COLLODION/CHEMIGRAM

                               MERIDIAN is a selection of large format wet collodion direct positive plates with chemical surface alterations. Elizabeth King is credited with saying “process saves us from the poverty of our intentions.” But process, in working with a chemical and material balancing act, can eclipse nearly every other issue when considering what to address in the content of the work. The imagery is drawn from objects made by my grandmother, and items from my studio and yard.  The plates are marked and stamped with random items scrounged just before entering the darkroom. Since I don’t know exactly how these marks will fall on the image, many of my plates don’t turn out.  But by having to work through the technical challenges, getting satisfying results becomes an act of faith. At a certain point one has to let go and allow accumulated experience and instinct to take over. Thus the process engages with other levels of thinking and acting in a manner that becomes a kind of transcendence. We all long for this I believe: some material evidence of the whole being greater than the sum of its parts. MERIDIAN attempts to cross over into this territory.

chemical poem: of all the things

was a collaborative project undertaken for a student/professor exhibition, "Emerging and Emerged," at artWorks Gallery in the fall of 2016. It depicts an outdoor studio space set up by photo professor, Corinne Diop, in the courtyard of the photo facilities at Memorial Hall Art Complex, James Madison Univerity.
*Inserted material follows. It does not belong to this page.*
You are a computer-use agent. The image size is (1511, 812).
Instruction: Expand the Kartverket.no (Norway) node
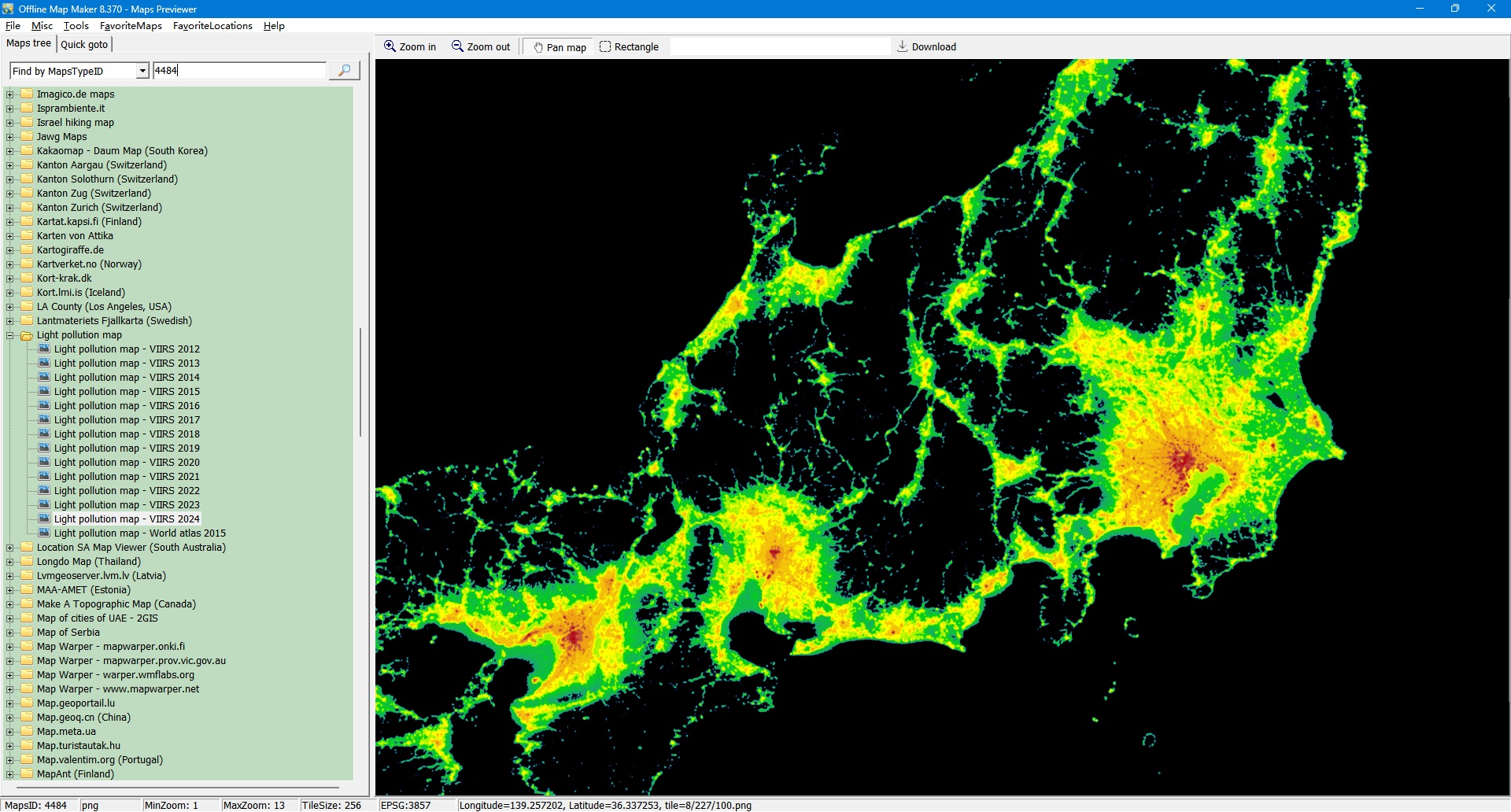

The installation was arranged and rearranged during two sessions where the chemical poem was written and photographically recorded simultaneously, each word and image a response to the previously made plate. The actual images, tintypes on blackened metal, were created by photo professor, Rebecca Silberman, and photography senior, Rachel McCroddan in collodion, a 19th Century photographic process. These plates are direct positives and are prepared with the chemistry just before use. The narrow time frame required for working with collodion or wet plate process, as it is otherwise known, inspired the words, branded in the wet chemicals as the images were exposed and echo the photographically rendered residue of the accumulated then absent items:

 

of all the things

no thing

left

out (Xed out)

over (Xed out)

undone

 

These 6” x 4” originals were then scanned and printed onto metallic paper for the installation. The series is featured in the Human issue of Light Journal, a publication dedicated to photography and poetry. Our thanks to Nava Levenson for coming up with this exhibition idea; it has opened many doors for ongoing collaborative projects. 

 

The Metal Shed CoLab is an evolving collaborative of faculty, graduates, and undergraduates who work with photo-based processes. This incarnation of the CoLab is represented by Professor Corinne Diop, senior photography undergraduate, Rachel McCroddan and Professor Rebecca Silberman. The “Metal Shed” is an affectionate designation for the photography building (Memorial Hall Arts Complex) at James Madison University.